ФРАГМЕНТ ДОКУМЕНТА >>
■ ■ ■ ■ ■ ■ ■

Не помню каким путем, но разговор привел нас к ее уходу от Николая Степановича.

– Три года голода. Я ушла от Гумилевых, ничего с собой не взяв. Владимир Казимирович был болен. Он безо всего мог обходиться, но только не без чая и не без курева. Еду мы варили редко – нечего было и не в чем. За каждой кастрюлькой надо было обращаться к соседям: у меня ни вилки, ни ложки, ни кастрюли.

Я рассказала ей, что в голодные годы меня больше всего унижала обувь, или, точнее, отсутствие ее. Когда мне было лет двенадцать, я зимою, чтобы выйти на улицу, должна была надевать огромные калоши Корнея Ивановича поверх тапочек. Так и шла по улице – в шлепающих, падающих калошах.

– А для меня самым унизительным были спички. Их не было, и я с утра выбегала на улицу у кого-нибудь прикурить.

Оказалось, она любит Гончарова – «Обломова», а «Обрыв» – не любит.

– В «Обломове» есть поток жизни, сплошной, глубокий, плотный, которого у Тургенева никогда не бывало. У Тургенева всегда поверхность, фельетон. А «Обрыв» – неудача: этот роман написан слишком уж прямо в лоб времени. Очевидно, так в искусстве нельзя.

Вошла в комнату – не постучав – Таня, принесла завернутого в одеяло, похудевшего, хмурого Шакалика.

– Хочешь к Ане?

– Не хочу! – и отвернулся.

– Анна Андреевна, подержите его, – сказала Таня. – Я с утра не жрамши.


20 марта 40. Я не была у Анны Андреевны довольно давно. Она звонила несколько раз, но я все не могла вырваться. Наконец сегодня я пошла, и не очень-то удачно: там были люди.

Анна Андреевна сама мне открыла. Губы слегка подкрашены, поверх халата – шаль.

– У меня Осмёркин 52 и Верочка[117].

Анна Андреевна была молчалива и рассеянна, все больше сидела в кресле, раскинув руки. Скоро пришел И., Анна Андреевна без конца ходила в кухню, искала ложки, чашки – на кухне и у себя в шкапу. Наконец все кое-как уселись чай пить. Разговор вертелся вокруг Эрмитажа и Русского музея, развески картин, прочности красок и т. д. Анна Андреевна вытащила из-за шкапа какой-то холст, и все (кроме меня) угадывали: Судейкин это или Григорьев? Осмёркин прочел целую лекцию о манере письма того и другого.

■ ■ ■ ■ ■ ■ ■

(а) Без чего, согласно фрагменту, не мог обходиться Владимир Казимирович?
(б) Какой роман Гончарова назван во фрагменте неудачей?
(в) Кто прочёл лекцию о манере письма Судейкина и Григорьева?

ИЗВЛЕЧЁННЫЕ ЗАПИСИ >>
■ ■ ■ ■ ■ ■ ■

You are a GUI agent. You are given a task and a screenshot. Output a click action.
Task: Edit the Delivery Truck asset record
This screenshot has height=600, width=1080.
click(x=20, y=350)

■ ■ ■ ■ ■ ■ ■

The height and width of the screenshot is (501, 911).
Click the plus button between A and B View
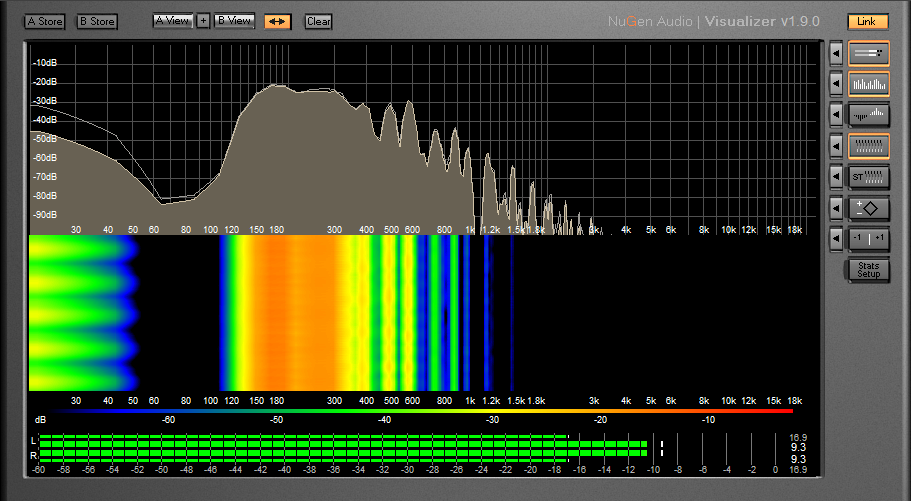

■ ■ ■ ■ ■ ■ ■

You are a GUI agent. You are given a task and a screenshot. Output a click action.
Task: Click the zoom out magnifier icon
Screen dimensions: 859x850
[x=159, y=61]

■ ■ ■ ■ ■ ■ ■

ПРАВИЛЬНЫЙ ОТВЕТ >>
(а) Без чая и без курева.
(б) «Обрыв».
(в) Осмёркин.